━━━━━ Document passage

US President Donald Trump and Democratic People’s Republic of Korea (DPRK) leader Kim Jong-un met again in Hanoi on 27-28 February on the back of a landmark meeting in Singapore last June. What started out as a hopeful dialogue for the two leaders looking to cement their “special relationship” was ultimately short-lived due to the failure in matching each other’s demands for sanctions and denuclearisation. Empty-handed from the summit, President Trump is aiming for a trade deal in May with Chinese President Xi Jinping. While the spectre of an escalatory tariff war may have receded, how the looming US-China tech war will unfold and what impacts the prospective deal would hold for US-Sino strategic competition, and the region, remain hazy and uncertain.
Compared to the overriding strategic imperative to deal with the DPRK and China, Southeast Asia appears to be an afterthought to US foreign policy even as the Trump Administration consistently emphasises the importance attached to ASEAN in its Indo-Pacific strategy. The US has to step up efforts to re-assert its narrative and visibility in the region as Southeast Asians persist in their downcast view of US reliability and influence according to the ASEAN Studies Centre’s latest survey. In this issue, Dr. Tang Siew Mun assesses the current trajectory of the ASEAN-US relations.
Closer to home, election fever has descended upon the region. Thailand’s first general election since the 2014 military coup was a critical test to its return to democracy, with some 51 million Thais casting their ballots on 24 March. Meanwhile, more than 190 million Indonesian voters performed their civic duty for the country’s first ever simultaneous presidential and legislative elections on 17 April. Identity politics, fake news, and the economy loomed over the presidential race that pitted President Joko Widodo against his rival from 2014, Mr. Prabowo Subianto. Provisional results pointing to a victory for the incumbents should lift any lingering uncertainty not only for the two countries but also for ASEAN as Thailand is the ASEAN Chair this year and Indonesia the largest member leading the pack on the development of an ASEAN Indo-Pacific outlook.
A common thread running through both elections is the power of the youth vote. Around 7 million young Thais, 10% of eligible voters, cast their ballot for the first time while over a third of Indonesia’s electorate are millennials. With more than half of the region’s population under the age of 30, young people in ASEAN have the potential to effect positive change. Ms. Moe Thuzar looks into the initiatives by the region’s youth that contribute to ASEAN community building as well as ASEAN’s efforts to galvanise their voice and energy.

━━━━━━━━━━

> _Challenges_
**a.** For each statement, say whether it agrees with the passage on ASEAN and US relations, giving yes or no and quoting the exact words that decide it: (i) Trump and Kim met in Hanoi on 27-28 February. (ii) Thailand's 24 March vote was its first general election since the 2014 military coup. (iii) Millennials make up more than half of Indonesia's electorate.
**b.** Carry on the passage on ASEAN and US relations past its last sentence.
These lines have no connection to the passage on ASEAN and US relations.

━━━━━ Record extracts

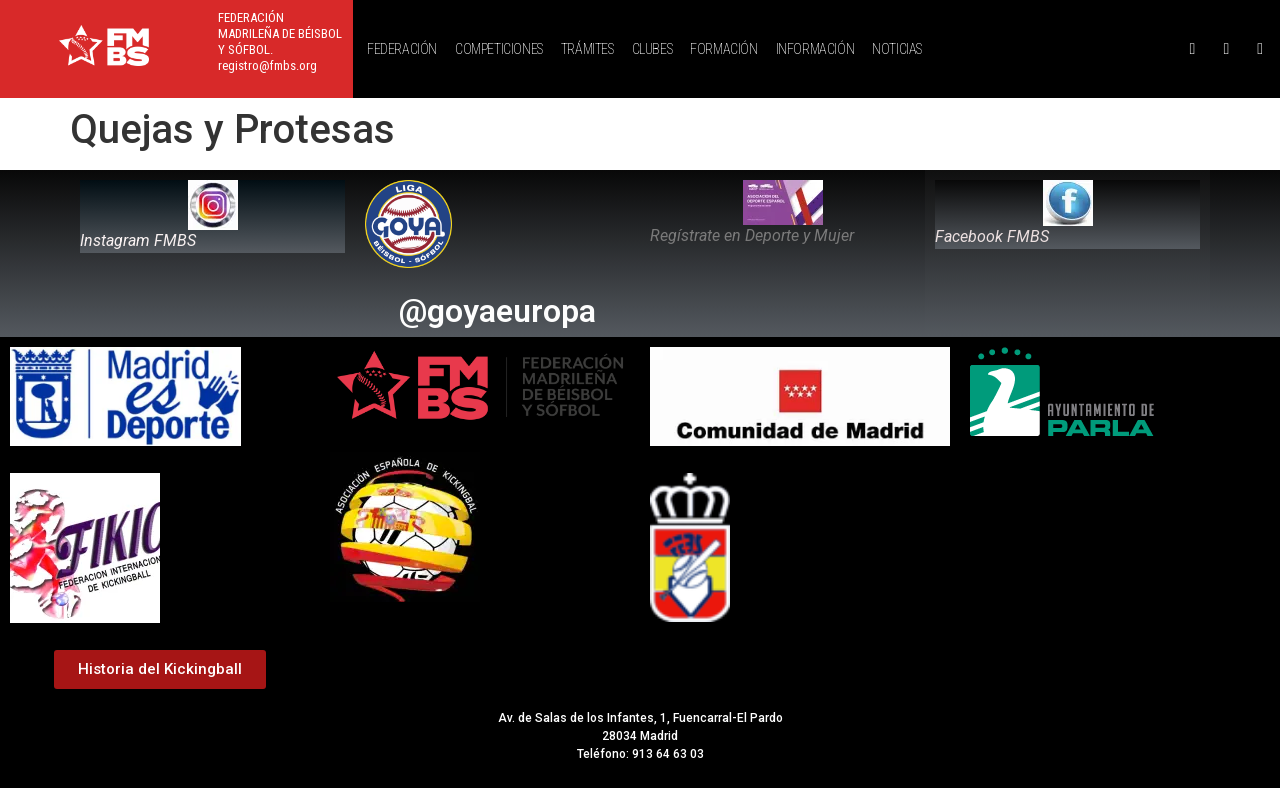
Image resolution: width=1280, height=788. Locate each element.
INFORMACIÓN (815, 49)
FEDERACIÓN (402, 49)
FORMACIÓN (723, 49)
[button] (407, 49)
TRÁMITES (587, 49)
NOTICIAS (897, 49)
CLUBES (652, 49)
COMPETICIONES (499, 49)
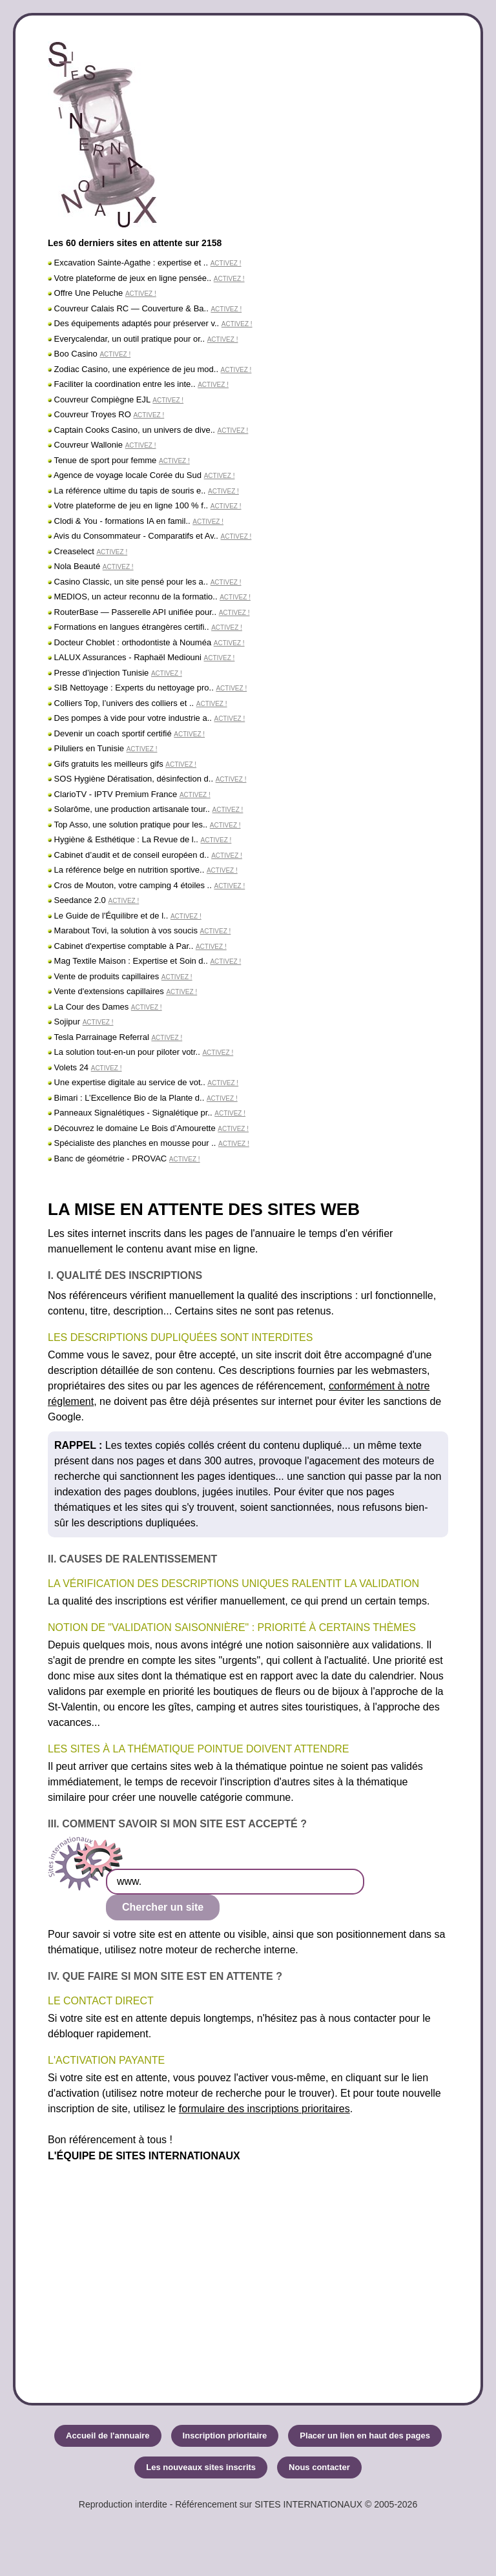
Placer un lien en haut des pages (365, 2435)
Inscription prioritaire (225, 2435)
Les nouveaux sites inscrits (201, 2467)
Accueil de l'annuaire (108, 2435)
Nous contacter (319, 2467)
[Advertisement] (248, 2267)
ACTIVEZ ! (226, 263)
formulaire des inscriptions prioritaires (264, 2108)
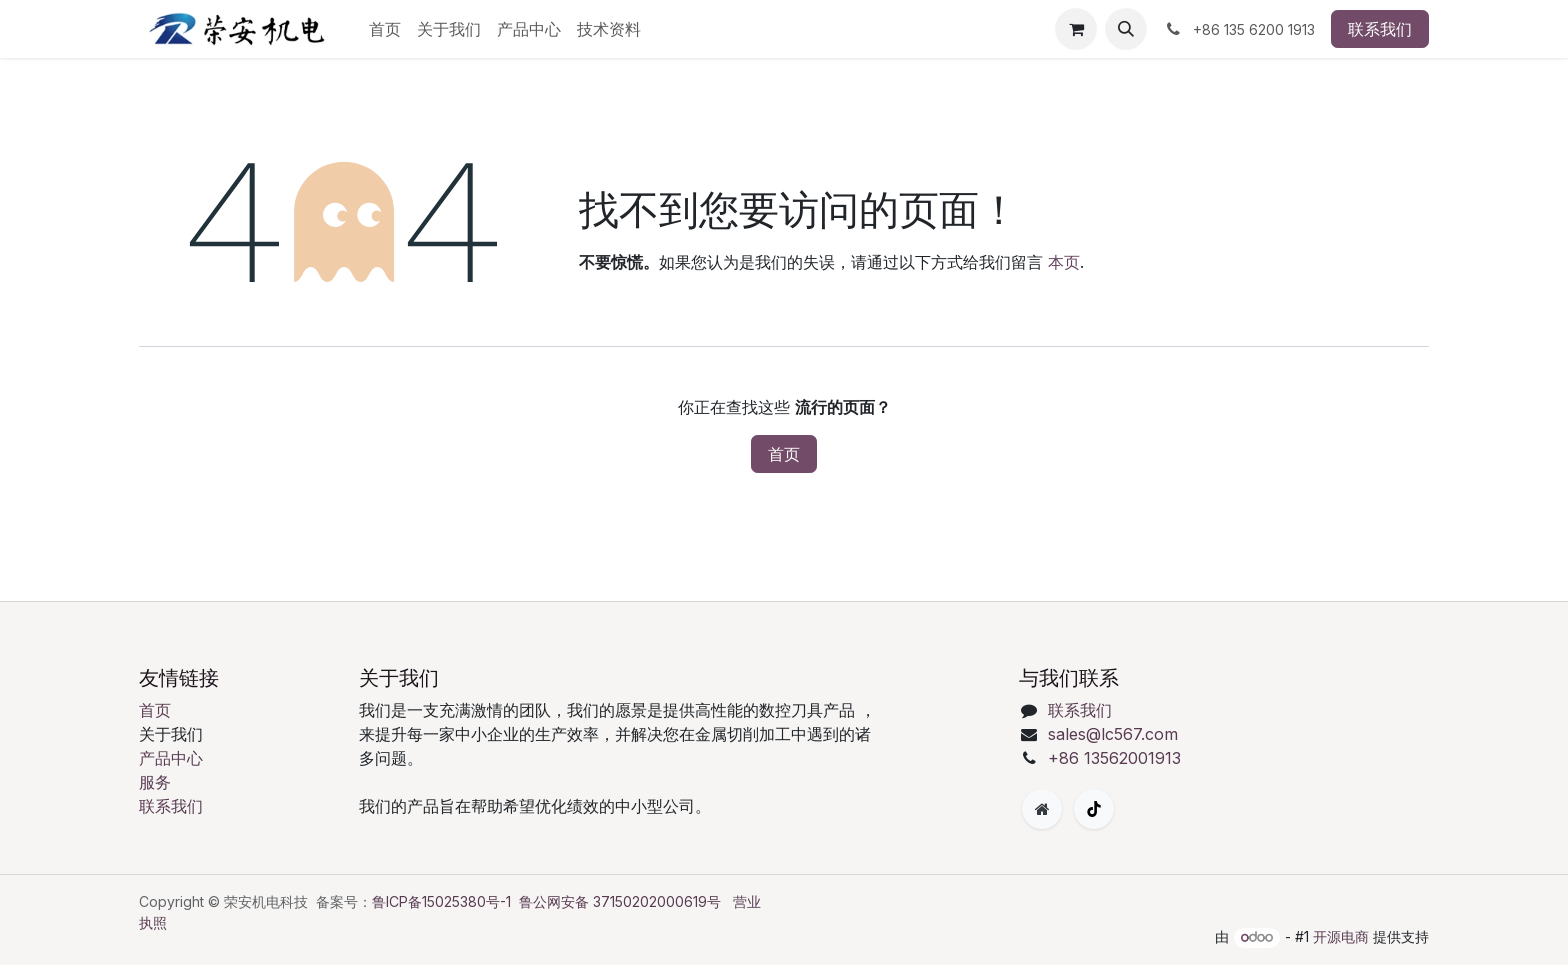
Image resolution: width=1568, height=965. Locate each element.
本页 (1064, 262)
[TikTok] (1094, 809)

━━━━━━━━━━
━━━━━ Record extracts

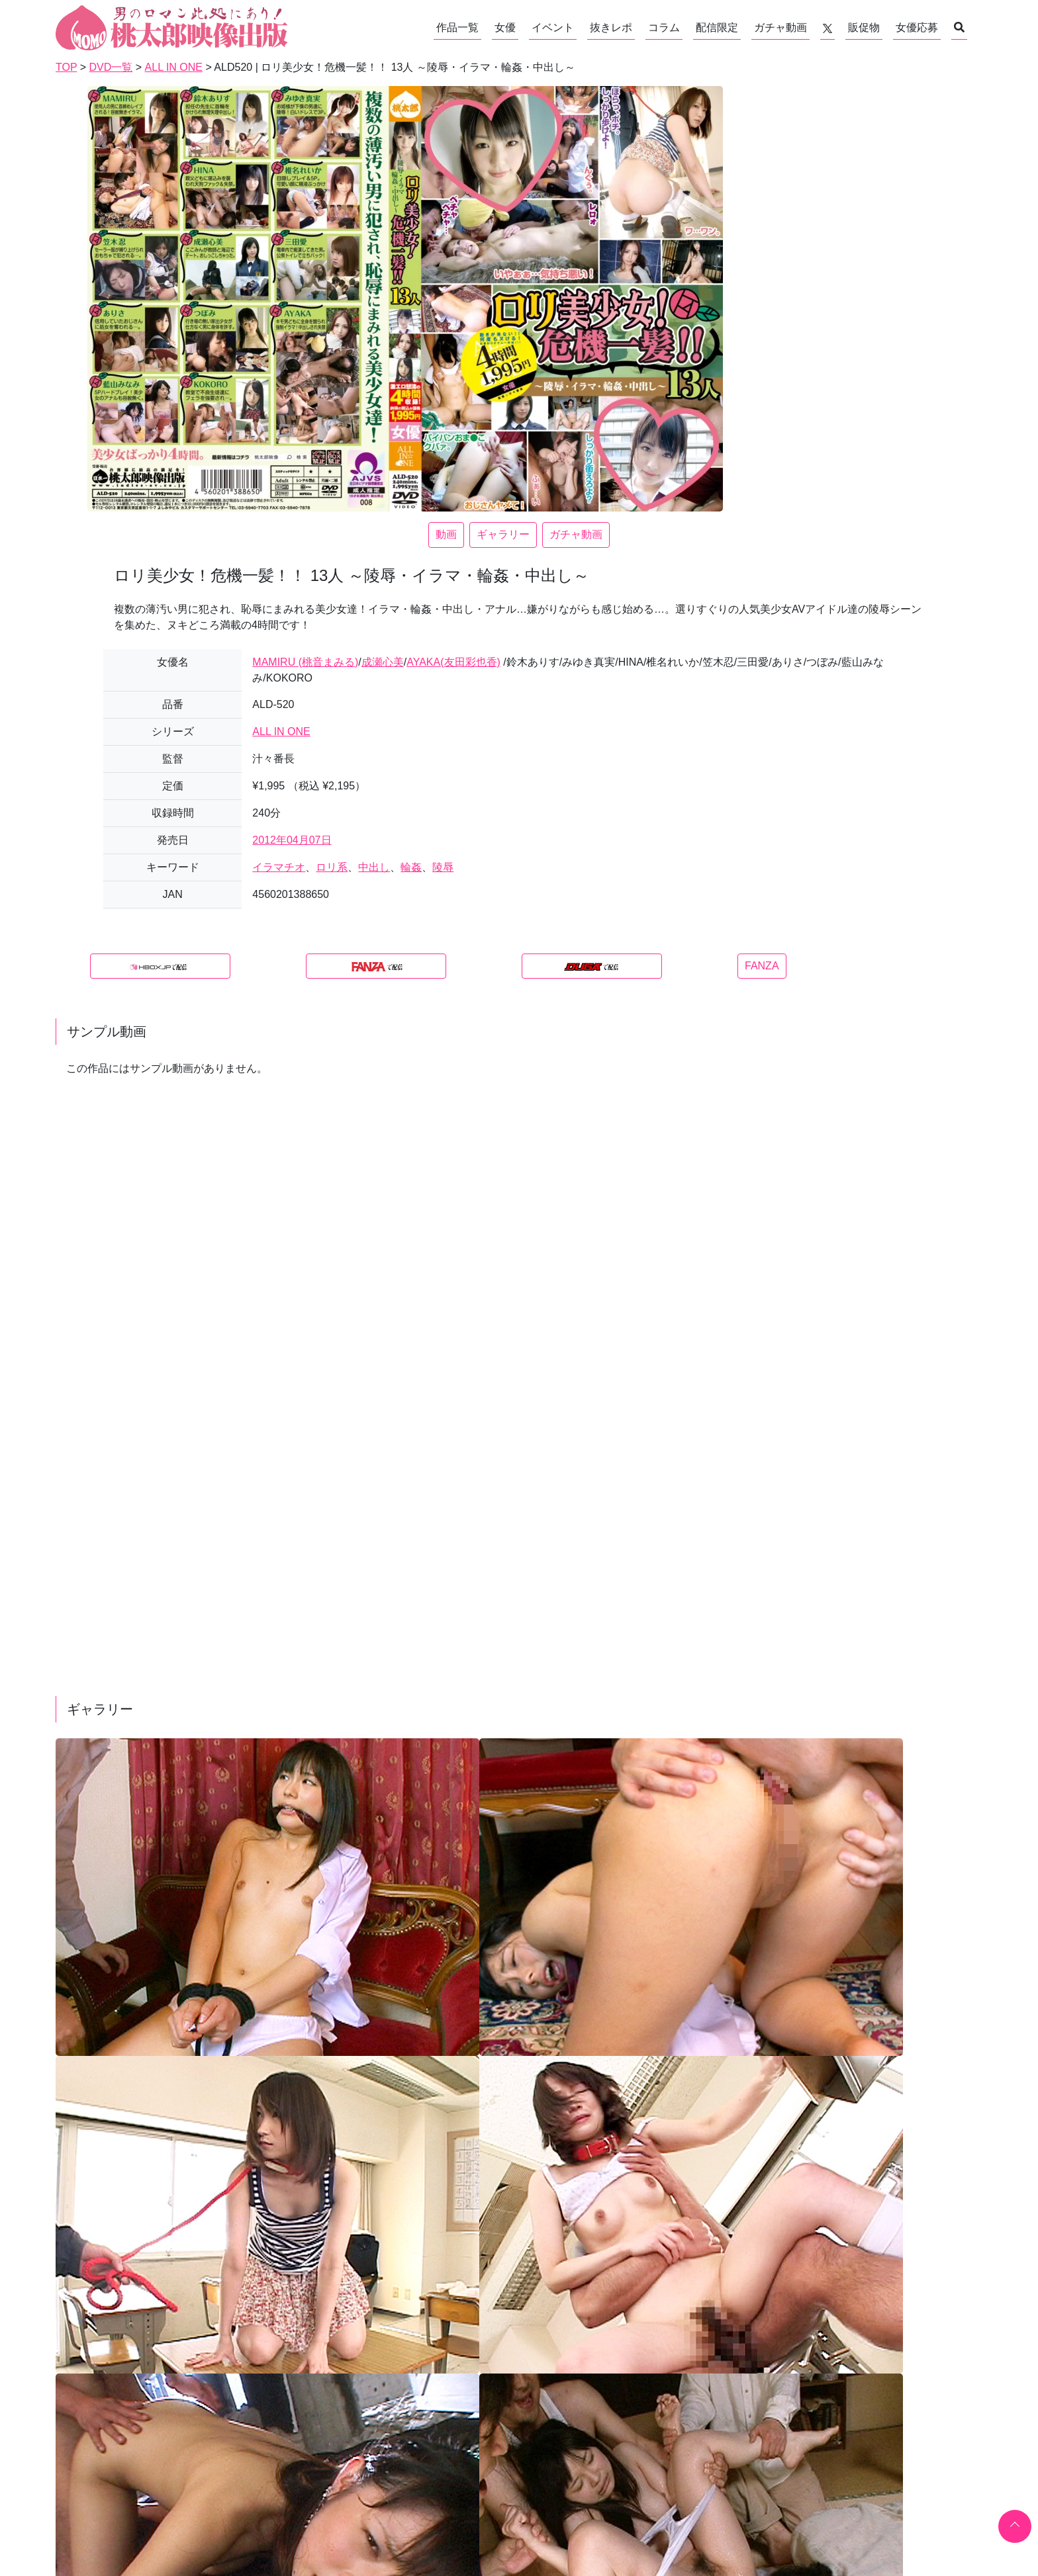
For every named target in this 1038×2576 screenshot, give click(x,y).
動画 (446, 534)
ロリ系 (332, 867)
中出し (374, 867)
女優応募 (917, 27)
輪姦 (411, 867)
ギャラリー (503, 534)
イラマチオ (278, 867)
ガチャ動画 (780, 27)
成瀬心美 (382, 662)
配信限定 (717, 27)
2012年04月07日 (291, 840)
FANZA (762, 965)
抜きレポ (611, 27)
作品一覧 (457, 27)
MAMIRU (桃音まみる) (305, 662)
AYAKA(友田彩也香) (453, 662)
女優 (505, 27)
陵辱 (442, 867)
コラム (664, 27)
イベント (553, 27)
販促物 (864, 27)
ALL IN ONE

━━━━━━━━━━
━━━━━ Record extracts

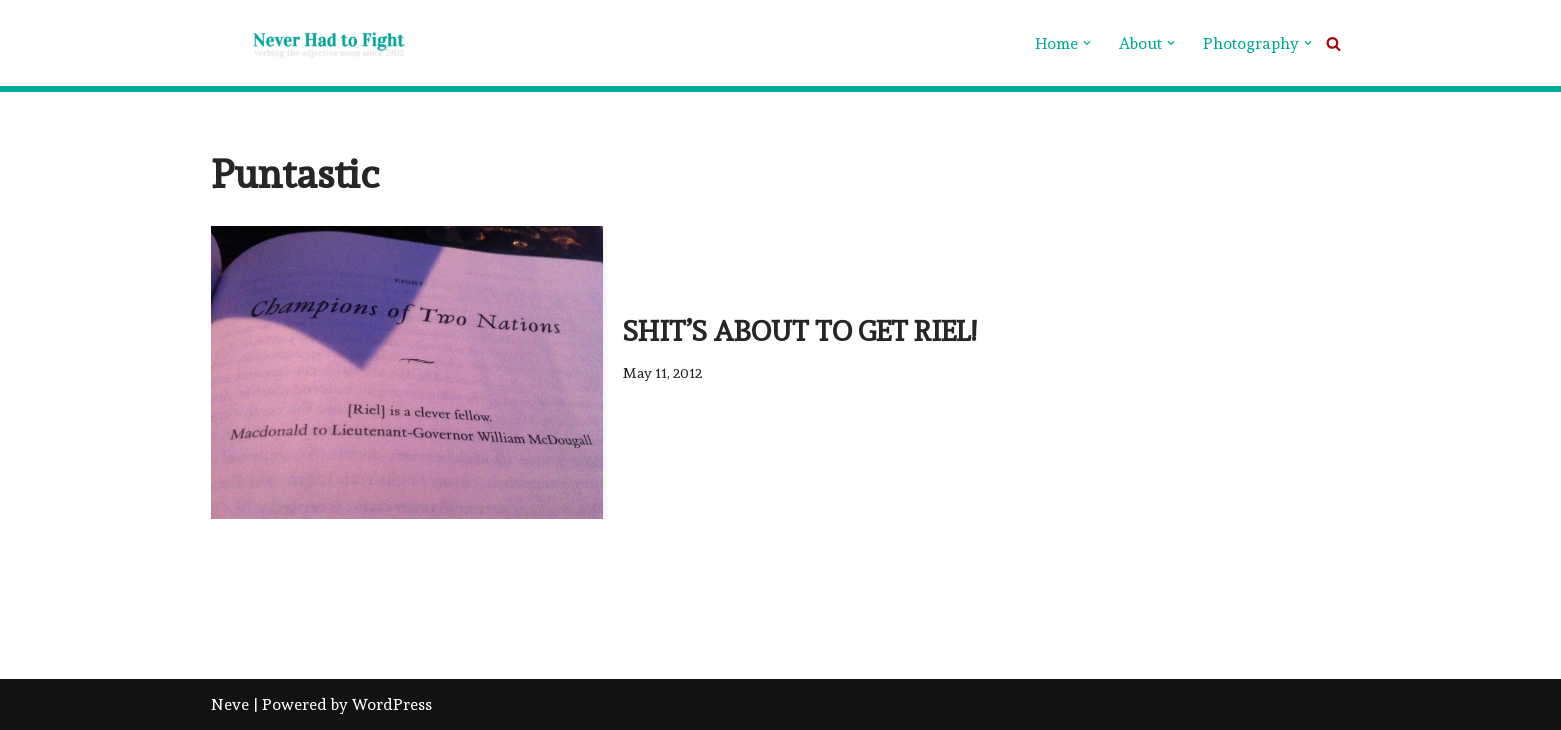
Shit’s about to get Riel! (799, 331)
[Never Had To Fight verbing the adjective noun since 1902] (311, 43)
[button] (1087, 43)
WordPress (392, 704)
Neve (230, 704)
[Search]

━━━━━━━━━━

> _Answers given_
**a.**
(i) Yes: "met again in Hanoi on 27-28 February"
(ii) Yes: "Thailand’s first general election since the 2014 military coup"
(iii) No: "over a third of Indonesia’s electorate are millennials"

**b.**
2019 is designated the ASEAN Cultural Year under the theme “ASEAN: Oneness to the World” to celebrate and promote the region’s rich and diverse cultural heritage. This issue therefore casts the Spotlight on the many dimensions of the region’s heritage that has transcended time and boundaries. We are honoured to have Mr. Kung Phoak, Deputy Secretary-General for ASEAN Socio- Cultural Community (ASCC) share with us how ASEAN has leveraged the Fourth Industrial Revolution and worked with partners to make arts and culture more engaging and accessible. Dr. Farish A. Noor travels back to Southeast Asia’s shared cultural heritage in pre-modern times that should be cultivated as a pathway towards a common ASEAN identity. Dr. Lily Kong presents Southeast Asia’s eclectic culinary landscape as a reflection of the region’s fusion of its indigenous roots with external cuisine influences. Dr. Arsenio Nicolas examines the adaptations and diffusion of Southeast Asia’s traditional performing arts, and the importance of ensuring their continuity. Dr. Stefanie Pillai underscores the necessity of safeguarding the region’s languages which are teetering on the brink of extinction. Dr. Ploysri Porananond looks into cultural tourism in ASEAN and the obstacles facing the sector as it continues to expand.
ASEAN in Figures supplements these articles by presenting the treasure trove of cultural heritage in Southeast Asia. For Insider Views, we feature a dialogue with advocates and practitioners from different facets of the region’s cultural heritage – food, textiles, performance, and monuments – who carry the torch of cultural preservation and promotion into the future. Wrapping up this issue, in Sights and Sounds, Ms. Anuthida Saelaow Qian takes a cruise along Chao Phraya River which has sustained the Thai people as it winds through time and change. Ms. Hayley Winchcombe’s jaunt through Southeast Asia’s coffee scene traces the beverage’s journey from bean to cup, celebrating the diversity and ingenuity of coffee culture in the region.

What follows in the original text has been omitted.